Figure legends
Figure 1: Vitamin D absorption, metabolism, and transport in blood. The various sources of vitamin D precursors and their two-step activation to form calcitriol (α-1,25 (OH)2D3) which further binds with VDR and DBP to explicit its functions. DBP, Vitamin D binding protein; RXR, retinoid X receptor; VDR, vitamin D receptor; CYP27B1, 1-OHase; CYP2R1, 25-hydroxyvitamin D-1α- hydroxylase; CYP24A1, 24-OHase.
Figure 2 : Network analysis of the genes linked with Parkinson’s disease . 2A. Gene-disease association (GDA) analysis in Parkinson’s disease and protein-protein interaction (PPI) network. 2B. The top 5 genes (as obtained from Fig 2A) (hub/core). IL-6, TNF, STAT3. ILIB and CXCL8 within the network were found using the cytoHubba plugin of the Cytoscape application. 2C. Linkage between VDR and TNF along with other inflammatory genes in PD.
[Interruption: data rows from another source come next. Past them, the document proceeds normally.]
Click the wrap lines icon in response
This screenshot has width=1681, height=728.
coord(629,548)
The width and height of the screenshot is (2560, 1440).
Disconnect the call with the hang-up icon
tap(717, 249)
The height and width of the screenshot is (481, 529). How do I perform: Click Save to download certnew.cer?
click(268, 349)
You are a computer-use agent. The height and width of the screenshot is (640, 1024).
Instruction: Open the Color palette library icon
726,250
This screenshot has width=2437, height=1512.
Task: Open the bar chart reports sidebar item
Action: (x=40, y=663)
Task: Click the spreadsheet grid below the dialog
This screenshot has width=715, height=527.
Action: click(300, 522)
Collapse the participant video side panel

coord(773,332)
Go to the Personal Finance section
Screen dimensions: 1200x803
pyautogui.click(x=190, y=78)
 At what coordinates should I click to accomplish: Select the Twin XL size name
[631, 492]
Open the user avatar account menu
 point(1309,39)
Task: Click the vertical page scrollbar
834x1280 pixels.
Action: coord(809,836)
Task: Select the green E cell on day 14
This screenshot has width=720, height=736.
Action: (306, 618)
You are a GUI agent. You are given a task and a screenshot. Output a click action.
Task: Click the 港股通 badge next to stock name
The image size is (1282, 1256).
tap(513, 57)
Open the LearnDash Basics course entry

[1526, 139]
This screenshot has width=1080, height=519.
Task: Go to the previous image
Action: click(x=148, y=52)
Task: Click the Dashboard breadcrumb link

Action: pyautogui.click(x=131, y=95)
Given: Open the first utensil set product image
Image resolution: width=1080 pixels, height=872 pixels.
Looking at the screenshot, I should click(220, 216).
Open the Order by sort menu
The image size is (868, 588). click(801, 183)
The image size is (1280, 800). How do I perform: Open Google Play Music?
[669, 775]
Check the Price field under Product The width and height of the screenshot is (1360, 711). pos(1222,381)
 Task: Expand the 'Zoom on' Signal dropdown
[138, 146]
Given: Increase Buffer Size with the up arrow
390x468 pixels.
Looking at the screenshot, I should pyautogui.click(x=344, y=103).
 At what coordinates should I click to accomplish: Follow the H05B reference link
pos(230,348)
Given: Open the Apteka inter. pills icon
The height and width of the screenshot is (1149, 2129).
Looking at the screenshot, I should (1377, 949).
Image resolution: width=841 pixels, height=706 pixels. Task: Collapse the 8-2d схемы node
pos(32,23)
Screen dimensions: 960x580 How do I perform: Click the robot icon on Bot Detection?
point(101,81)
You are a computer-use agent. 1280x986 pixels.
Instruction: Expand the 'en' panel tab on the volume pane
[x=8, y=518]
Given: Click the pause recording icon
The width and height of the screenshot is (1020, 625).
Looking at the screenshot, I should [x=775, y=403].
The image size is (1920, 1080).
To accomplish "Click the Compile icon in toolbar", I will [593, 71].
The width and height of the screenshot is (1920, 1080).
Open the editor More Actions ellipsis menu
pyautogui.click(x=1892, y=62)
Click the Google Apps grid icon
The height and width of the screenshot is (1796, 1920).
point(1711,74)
Figure 3: The possible inflammatory pathway linkages between Vitamin D deficiency and Parkinson’s disease . Polymorphisms of Vitamin D-associated genes, low sunlight exposure, and/or inadequate dietary intake results in VDD leading to increased pro-inflammatory cytokine production and decreased anti-inflammatory cytokine production and downregulated calbindin-D28k causing α-synuclein aggregation. Incompetent VDR results in increased extra-renal 1,25-dihydroxy vitamin D, which enhances inflammation and decreases 25-hydroxy vitamin D. Microbial infection also increases pro-inflammatory cytokine production and upregulates α-synuclein production, which later forms α-synuclein aggregates leading to neuronal degeneration and then PD.